Understandably, some find it frustrating that the characters never take steps to try and break out of their situation however I’d say that kind of the point. Escape is absolutely everywhere in storytelling, people escaping locations, relationships, ways of life; it’s a cathartic motif that crosses all genres and is repeatedly demanded by audiences, heck, “escapism” is one of the words that comes up when you ask people why they love cinema itself. In contrast our heroes are looking for a few more years, not emancipation, just a bit more time to spend together.

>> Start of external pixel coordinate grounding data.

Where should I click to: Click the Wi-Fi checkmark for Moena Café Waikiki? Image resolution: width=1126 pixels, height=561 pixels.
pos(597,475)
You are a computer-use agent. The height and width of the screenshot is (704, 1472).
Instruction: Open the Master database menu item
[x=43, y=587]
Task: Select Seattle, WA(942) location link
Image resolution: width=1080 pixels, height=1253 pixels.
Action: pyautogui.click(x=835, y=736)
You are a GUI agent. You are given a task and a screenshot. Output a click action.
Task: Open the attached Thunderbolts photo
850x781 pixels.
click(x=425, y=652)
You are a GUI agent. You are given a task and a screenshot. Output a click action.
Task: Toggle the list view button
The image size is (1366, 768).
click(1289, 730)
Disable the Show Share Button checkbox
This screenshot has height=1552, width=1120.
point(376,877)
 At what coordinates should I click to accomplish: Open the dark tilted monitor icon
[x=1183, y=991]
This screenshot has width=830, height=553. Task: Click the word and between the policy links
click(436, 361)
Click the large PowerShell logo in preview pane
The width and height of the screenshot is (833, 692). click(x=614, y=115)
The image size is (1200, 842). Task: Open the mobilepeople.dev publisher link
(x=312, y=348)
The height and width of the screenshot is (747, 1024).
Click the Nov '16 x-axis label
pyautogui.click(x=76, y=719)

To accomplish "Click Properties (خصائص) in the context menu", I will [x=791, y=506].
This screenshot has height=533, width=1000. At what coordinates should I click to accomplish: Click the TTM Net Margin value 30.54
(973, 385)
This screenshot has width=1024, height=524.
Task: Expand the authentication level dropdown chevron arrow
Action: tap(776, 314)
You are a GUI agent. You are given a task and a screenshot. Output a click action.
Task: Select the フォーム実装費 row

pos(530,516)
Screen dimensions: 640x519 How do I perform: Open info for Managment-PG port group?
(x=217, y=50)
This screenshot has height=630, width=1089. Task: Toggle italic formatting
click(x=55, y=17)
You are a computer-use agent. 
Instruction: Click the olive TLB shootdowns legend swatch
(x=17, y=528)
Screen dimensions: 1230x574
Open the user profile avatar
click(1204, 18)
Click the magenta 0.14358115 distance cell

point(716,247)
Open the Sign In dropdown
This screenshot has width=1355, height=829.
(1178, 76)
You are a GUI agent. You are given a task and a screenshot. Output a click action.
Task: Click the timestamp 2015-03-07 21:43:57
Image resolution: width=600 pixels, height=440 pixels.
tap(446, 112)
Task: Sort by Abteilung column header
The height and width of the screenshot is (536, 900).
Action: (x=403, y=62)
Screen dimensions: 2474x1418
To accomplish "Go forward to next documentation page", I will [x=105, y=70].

The smallness of that ambition is heart-breaking, it is, as the Bee Gees so astutely said, “tragedy”. Works of tragedy afford their characters a level of sympathy that other narratives styles don’t and the tragedy at the heart of Never Let Me Go is what makes Cathy, Ruth and Tommy’s story stay with you long after the credits have rolled.
“Maybe none of us really understand what we’ve lived through, or feel we’ve had enough time.”
I think, if Never Let Me Go was in cinemas today, the film’s success would be a totally different story. The film was released in the UK mid-February 2011 which isn’t great for two reasons. Firstly, movie goers, along with the rest of the public, are usually still a bit strapped for cash in the wake of Christmas so you’ve got to really, really want to see something in order to spend the pennies. Also January/February are peak time for Oscar and BAFTA hopefuls to get released in the UK and at the start of 2011 awards magnet The King’s Speech steamrollered anything it came up against. A little, bleak, arthouse oddity like Never Let Me Go was never going to stand a chance against the double charisma whammy of Colin Firth and Geoffrey Rush.
There’s also the matter of audience tastes. 2011 isn’t all that long ago, but I think audiences are more open to ideas driven, slightly uncomfortable subject matter than they were six years ago. If we move away from the big screen and look at shows like The Handmaids Tale, Black Mirror and more recently Electric Dreams; these are shows that aren’t happiness and light, aren’t afraid of giving their stories downbeat resolutions and yet have been well received by audiences and critics alike. Particularly Black Mirror – in another life Never Let Me Go would’ve fit perfectly into Charlie Brooker’s anthology series as a feature length episode.
As oddly fitting as it is that a film about people the world would rather not see ended up being seen by not many people, I’m very sad that that’s the case. Never Let Me Go is a perfect example of wrong place wrong time and I hope, now that seemingly all media is available to us at all times, in the fullness of time it finds the appreciation it didn’t get on it’s release. Never Let Me Go is quietly, devastatingly beautiful and proof if it were needed that, despite its reputation for shiny chrome and lasers, science fiction can be the most humanist of genres.